Supplied entries section start
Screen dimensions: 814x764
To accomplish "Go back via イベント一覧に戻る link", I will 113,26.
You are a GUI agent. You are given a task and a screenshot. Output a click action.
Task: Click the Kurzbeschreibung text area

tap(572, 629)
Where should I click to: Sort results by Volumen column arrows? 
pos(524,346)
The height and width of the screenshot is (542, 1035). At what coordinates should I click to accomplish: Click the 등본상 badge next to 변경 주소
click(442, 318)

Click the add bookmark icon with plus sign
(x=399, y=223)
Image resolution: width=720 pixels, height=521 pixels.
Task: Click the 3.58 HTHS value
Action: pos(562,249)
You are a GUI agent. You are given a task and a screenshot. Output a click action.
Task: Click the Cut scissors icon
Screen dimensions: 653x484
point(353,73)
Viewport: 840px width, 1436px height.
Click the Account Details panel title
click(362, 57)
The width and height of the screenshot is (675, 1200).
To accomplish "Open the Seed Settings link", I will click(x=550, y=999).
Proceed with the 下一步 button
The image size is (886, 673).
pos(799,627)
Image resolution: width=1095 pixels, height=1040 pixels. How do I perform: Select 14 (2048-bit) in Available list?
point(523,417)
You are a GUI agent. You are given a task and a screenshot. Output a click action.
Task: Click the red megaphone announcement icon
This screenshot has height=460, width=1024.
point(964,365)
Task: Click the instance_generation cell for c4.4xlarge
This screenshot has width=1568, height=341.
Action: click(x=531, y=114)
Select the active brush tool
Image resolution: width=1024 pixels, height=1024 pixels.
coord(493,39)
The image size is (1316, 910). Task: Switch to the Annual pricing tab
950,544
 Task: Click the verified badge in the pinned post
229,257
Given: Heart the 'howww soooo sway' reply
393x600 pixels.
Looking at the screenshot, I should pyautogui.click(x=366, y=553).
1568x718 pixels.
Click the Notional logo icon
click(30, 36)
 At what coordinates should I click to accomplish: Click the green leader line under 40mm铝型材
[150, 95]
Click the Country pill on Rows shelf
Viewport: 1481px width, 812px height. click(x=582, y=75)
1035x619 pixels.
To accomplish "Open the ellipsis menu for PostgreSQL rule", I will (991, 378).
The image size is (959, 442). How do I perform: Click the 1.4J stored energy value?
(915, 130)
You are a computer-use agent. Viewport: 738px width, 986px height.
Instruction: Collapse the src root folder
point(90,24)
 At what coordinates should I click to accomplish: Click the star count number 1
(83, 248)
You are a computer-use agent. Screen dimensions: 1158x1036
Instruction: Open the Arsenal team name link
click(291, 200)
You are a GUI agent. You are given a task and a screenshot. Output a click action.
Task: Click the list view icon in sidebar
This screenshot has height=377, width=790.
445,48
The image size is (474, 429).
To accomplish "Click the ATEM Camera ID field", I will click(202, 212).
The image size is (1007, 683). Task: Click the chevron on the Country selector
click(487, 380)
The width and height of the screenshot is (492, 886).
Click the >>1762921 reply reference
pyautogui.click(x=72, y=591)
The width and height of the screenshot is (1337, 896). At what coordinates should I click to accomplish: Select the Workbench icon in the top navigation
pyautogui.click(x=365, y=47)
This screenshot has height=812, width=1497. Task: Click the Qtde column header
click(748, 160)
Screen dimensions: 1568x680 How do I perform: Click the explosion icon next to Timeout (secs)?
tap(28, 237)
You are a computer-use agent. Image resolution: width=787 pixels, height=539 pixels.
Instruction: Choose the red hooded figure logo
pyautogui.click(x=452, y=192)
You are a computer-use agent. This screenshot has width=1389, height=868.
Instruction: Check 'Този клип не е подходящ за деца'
Supplied entries section end
» What you should do
Retype the material in full. Each word must match.

» Written reply
Screen dimensions: 814x764
To accomplish "Go back via イベント一覧に戻る link", I will 113,26.
You are a GUI agent. You are given a task and a screenshot. Output a click action.
Task: Click the Kurzbeschreibung text area

tap(572, 629)
Where should I click to: Sort results by Volumen column arrows? 
pos(524,346)
The height and width of the screenshot is (542, 1035). At what coordinates should I click to accomplish: Click the 등본상 badge next to 변경 주소
click(442, 318)

Click the add bookmark icon with plus sign
(x=399, y=223)
Image resolution: width=720 pixels, height=521 pixels.
Task: Click the 3.58 HTHS value
Action: pos(562,249)
You are a GUI agent. You are given a task and a screenshot. Output a click action.
Task: Click the Cut scissors icon
Screen dimensions: 653x484
point(353,73)
Viewport: 840px width, 1436px height.
Click the Account Details panel title
click(362, 57)
The width and height of the screenshot is (675, 1200).
To accomplish "Open the Seed Settings link", I will click(x=550, y=999).
Proceed with the 下一步 button
The image size is (886, 673).
pos(799,627)
Image resolution: width=1095 pixels, height=1040 pixels. How do I perform: Select 14 (2048-bit) in Available list?
point(523,417)
You are a GUI agent. You are given a task and a screenshot. Output a click action.
Task: Click the red megaphone announcement icon
This screenshot has height=460, width=1024.
point(964,365)
Task: Click the instance_generation cell for c4.4xlarge
This screenshot has width=1568, height=341.
Action: click(x=531, y=114)
Select the active brush tool
Image resolution: width=1024 pixels, height=1024 pixels.
coord(493,39)
The image size is (1316, 910). Task: Switch to the Annual pricing tab
950,544
 Task: Click the verified badge in the pinned post
229,257
Given: Heart the 'howww soooo sway' reply
393x600 pixels.
Looking at the screenshot, I should pyautogui.click(x=366, y=553).
1568x718 pixels.
Click the Notional logo icon
click(30, 36)
 At what coordinates should I click to accomplish: Click the green leader line under 40mm铝型材
[150, 95]
Click the Country pill on Rows shelf
Viewport: 1481px width, 812px height. click(x=582, y=75)
1035x619 pixels.
To accomplish "Open the ellipsis menu for PostgreSQL rule", I will (991, 378).
The image size is (959, 442). How do I perform: Click the 1.4J stored energy value?
(915, 130)
You are a computer-use agent. Viewport: 738px width, 986px height.
Instruction: Collapse the src root folder
point(90,24)
 At what coordinates should I click to accomplish: Click the star count number 1
(83, 248)
You are a computer-use agent. Screen dimensions: 1158x1036
Instruction: Open the Arsenal team name link
click(291, 200)
You are a GUI agent. You are given a task and a screenshot. Output a click action.
Task: Click the list view icon in sidebar
This screenshot has height=377, width=790.
445,48
The image size is (474, 429).
To accomplish "Click the ATEM Camera ID field", I will click(202, 212).
The image size is (1007, 683). Task: Click the chevron on the Country selector
click(487, 380)
The width and height of the screenshot is (492, 886).
Click the >>1762921 reply reference
pyautogui.click(x=72, y=591)
The width and height of the screenshot is (1337, 896). At what coordinates should I click to accomplish: Select the Workbench icon in the top navigation
pyautogui.click(x=365, y=47)
This screenshot has height=812, width=1497. Task: Click the Qtde column header
click(748, 160)
Screen dimensions: 1568x680 How do I perform: Click the explosion icon next to Timeout (secs)?
tap(28, 237)
You are a computer-use agent. Image resolution: width=787 pixels, height=539 pixels.
Instruction: Choose the red hooded figure logo
pyautogui.click(x=452, y=192)
You are a computer-use agent. This screenshot has width=1389, height=868.
Instruction: Check 'Този клип не е подходящ за деца'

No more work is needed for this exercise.